Tous unis autour du «Tokk, Tekki, Teral say wadjur»
De l’émotion, des larmes, mais surtout une volonté farouche de tirer les leçons du passé pour que jamais plus des jeunes n’aillent mourir par brassées en haute mer. C'est ce qu’on peut retenir du tout 1er forum de l’IFIFAN sur le thème «Genre et Émigration clandestine : cas des femmes de Barça ou barsaq». Organisé hier matin à l’UCAD 2, l’événement a fortement mobilisé (et pas que des femmes) autour d’un phénomène aussi endémique que tragique.
Femmes, mères, sœurs, amies… Nombreuses étaient celles qui se sont donné rendez-vous hier, à l’UCAD pour le 1er Forum Genre et Immigration Clandestine de l’Association des Femmes de l’IFAN (AFIFAN). Plateforme qui a vocation d’encourager, d’encadrer une réflexion vraie et profonde sur un fléau qui touche le Sénégal depuis 2008, ce forum a compté la présence de personnalité de l’État, d’experts mais aussi d’acteurs directement touchés par le phénomène, à l’exemple de la Présidente du Collectif des mères contre l’immigration clandestine, Yaye Bayam Diouf. On rappelle que cette dernière a déjà, par le passé, fait des interventions très remarquées, notamment à la récente conférence TEDxSandaga où elle avait ému l’assistance par son histoire et celle de son fils, parti à bord d’une pirogue pour l’Espagne et aujourd’hui disparu.
L’événement s’est ouverte sur les allocations de diverses autorités. «Il s’agit ici de réfléchir sur les causes d’un mirage qui souvent vire au drame… Un phénomène qui était essentiellement masculin à ses début, mais qui aujourd’hui frappe nos sœurs de plein fouet, que ce soit directement, quand elles s’embarquent elles-mêmes à bord des pirogues, où indirectement quand il concerne un frère, un fils ou un mari.
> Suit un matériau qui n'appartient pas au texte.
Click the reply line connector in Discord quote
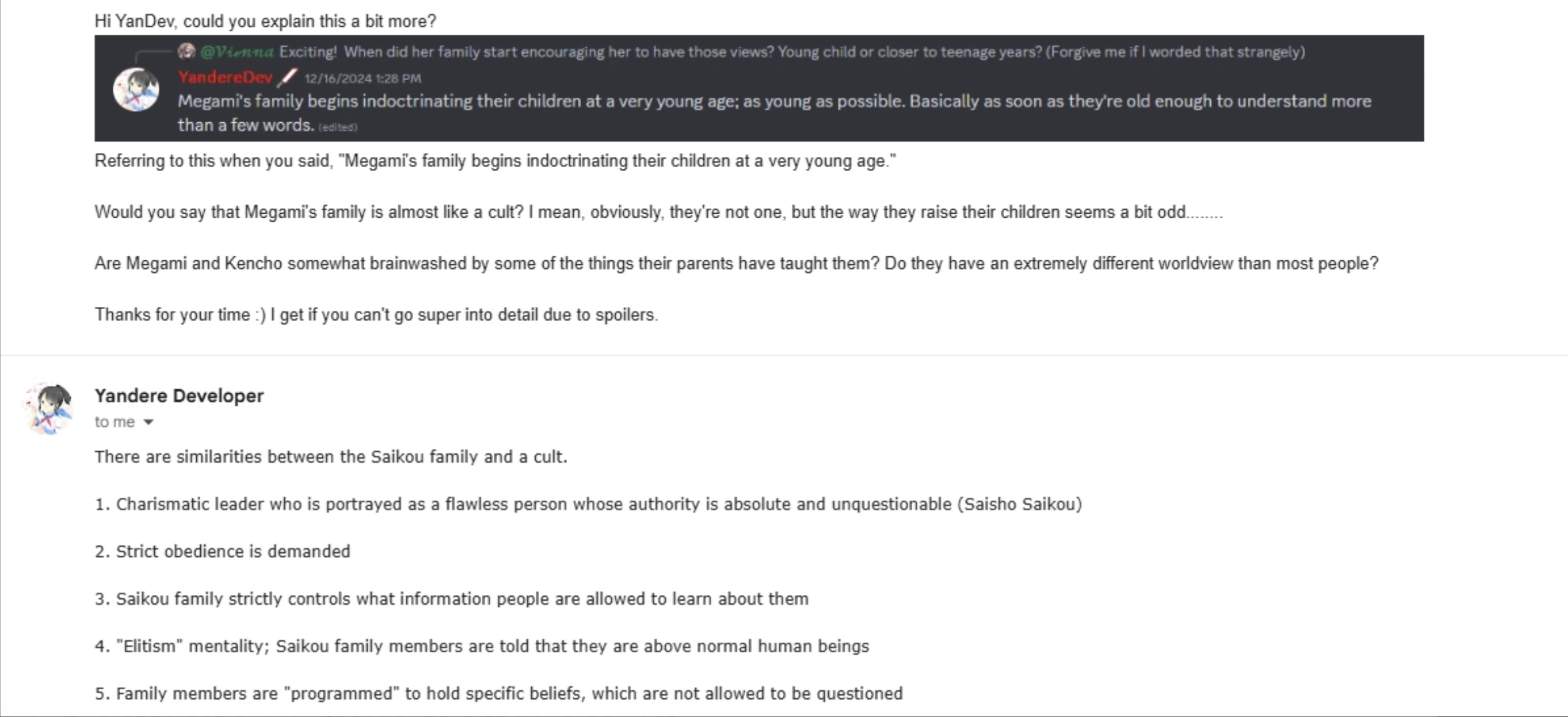 [x=152, y=56]
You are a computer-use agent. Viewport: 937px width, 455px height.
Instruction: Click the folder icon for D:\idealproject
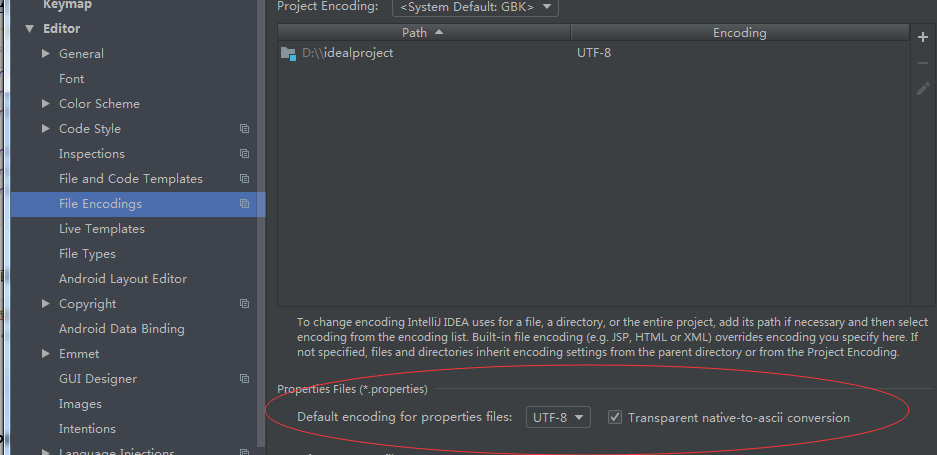click(288, 53)
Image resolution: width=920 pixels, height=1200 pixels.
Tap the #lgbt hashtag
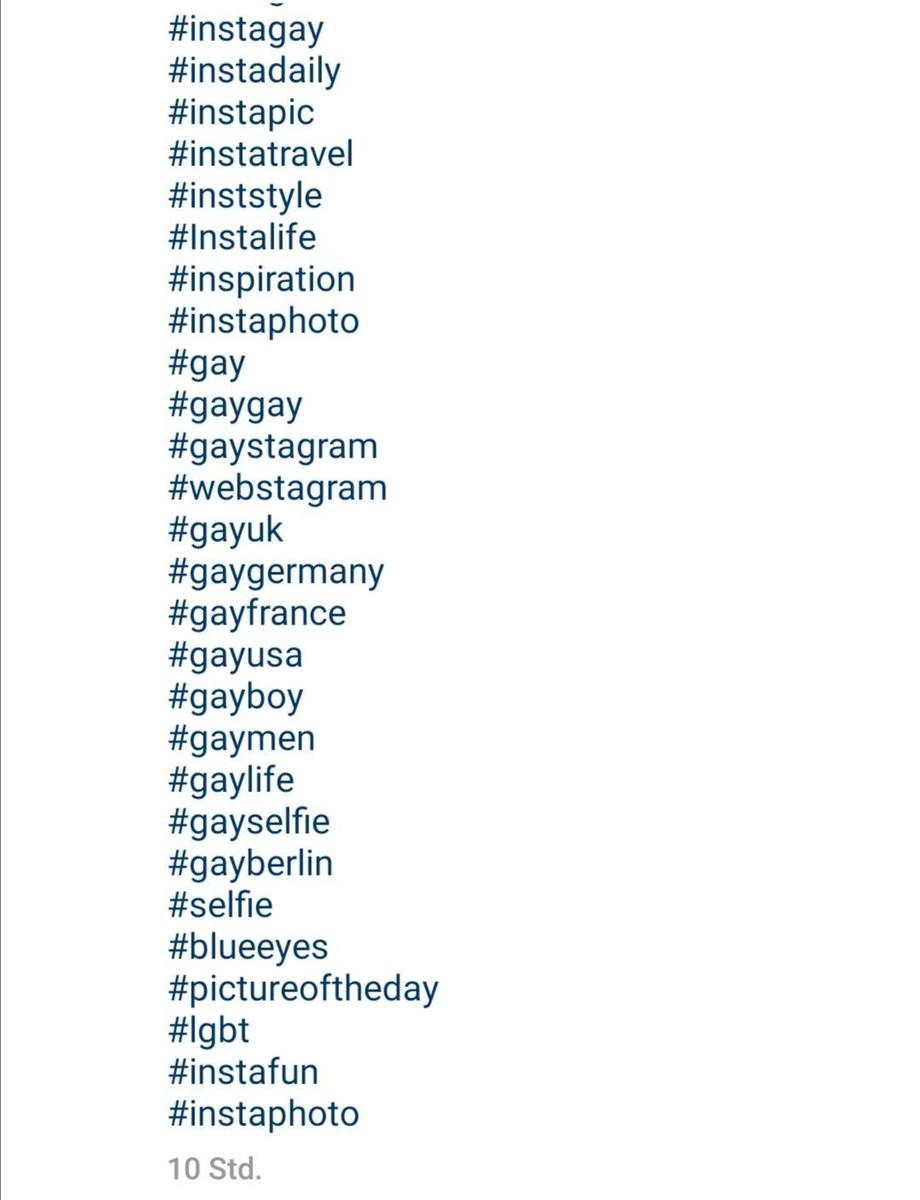[209, 1030]
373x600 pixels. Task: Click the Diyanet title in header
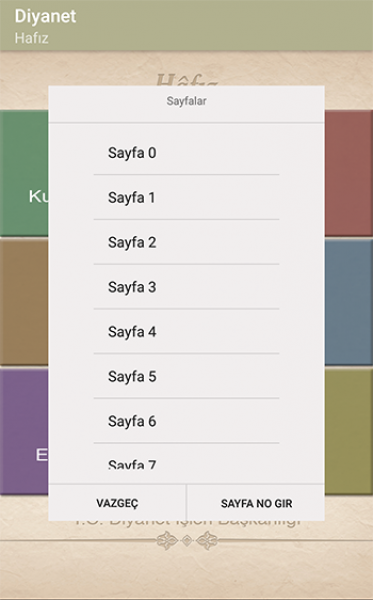45,16
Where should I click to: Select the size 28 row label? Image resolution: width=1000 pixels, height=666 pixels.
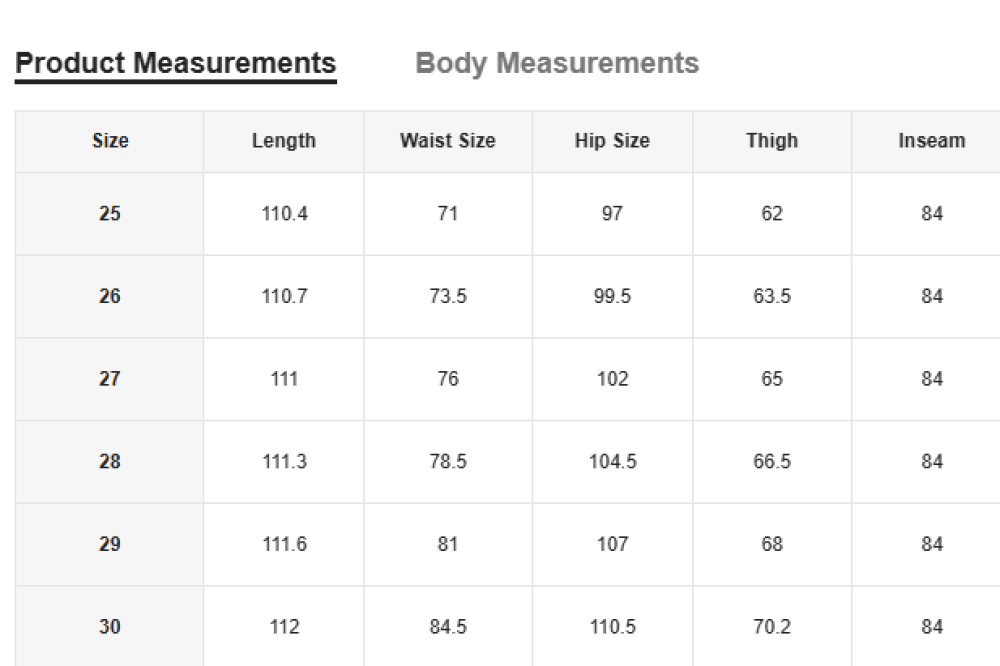(110, 462)
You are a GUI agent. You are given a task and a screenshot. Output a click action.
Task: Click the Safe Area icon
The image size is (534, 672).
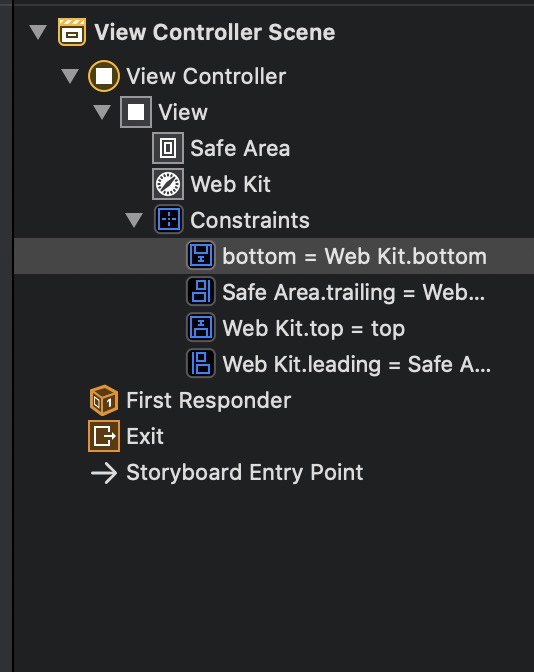pos(168,148)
Ces femmes cependant ne restent pas apathiques. Certaines ont pris ce fléau à bras le corps et luttent avec acharnement pour l’éradiquer. Aujourd’hui, il s’agit de trouver une esquisse de solution, piste ou moyen pour comprendre cette tendance dangereuse et leur donner les armes pour se battre.», a déclaré Masokhna MBAYE, née Sène, Présidente de l’AFIFAN.
375 disparus à Thiaroye sur Mer
Il a aussi été question de visionner un moyen métrage sur le sujet. Une production de 26 minutes intitulée : ''Le cri de la mer'' et signé de la main d’une jeune réalisatrice sénégalaise, Aïcha Thiam. Démarrant sur un gros plan assez mélancolique sur l’immensité de l’océan, ce film retrace le parcours de Yayi Bayan Diouf, depuis le départ de son fils d’un port Nouadhibou jusqu’à son implication actuelle dans la vie associative de sa communauté de Thiaroye sur Mer.
On y apprend avec émotion, que depuis le début du phénomène «Barca ou Barsaaq», le petit quartier de Yaye Bayam Diouf a perdu 81 jeunes, sur un total de 375 disparus recensés par la commune d’arrondissement… Fait statistique que les femmes du Collectif des mères contre l’immigration clandestine, malgré l’absence de soutien psychologique, semblent prendre avec philosophie, bien que certains membres de ladite association se sont vu arrachées jusqu’à 3 ou 4 enfant par les bras glacés de la mer.
Après la projection du film retransmis sur l’écran géant de l’amphithéâtre principal de l’UCAD II, l’heure était aux débats : pourquoi le «Barca ou Barsaaq»? Comment résoudre le problème en s’attaquant à ses racines? Qui en sont les acteurs, les victimes, les responsables? Bien qu’il soit impossible de trouver une réponse définitive à ces questions, la modératrice (Fatou Sow, Professeur de Sociologie, Coordonnatrice internationale du Réseau Femmes sous lois musulmanes) et les intervenants (Yaye Bayam Diouf, Fatou B. Dial, Fatou Sarr, Abdou Salam Fall, Youssou Mbargane Guissé) ont esquissé avec brio des pistes de réflexion à la fois originales et pertinentes en vue, un jour, d’une résolution durable du problème de l’immigration clandestine.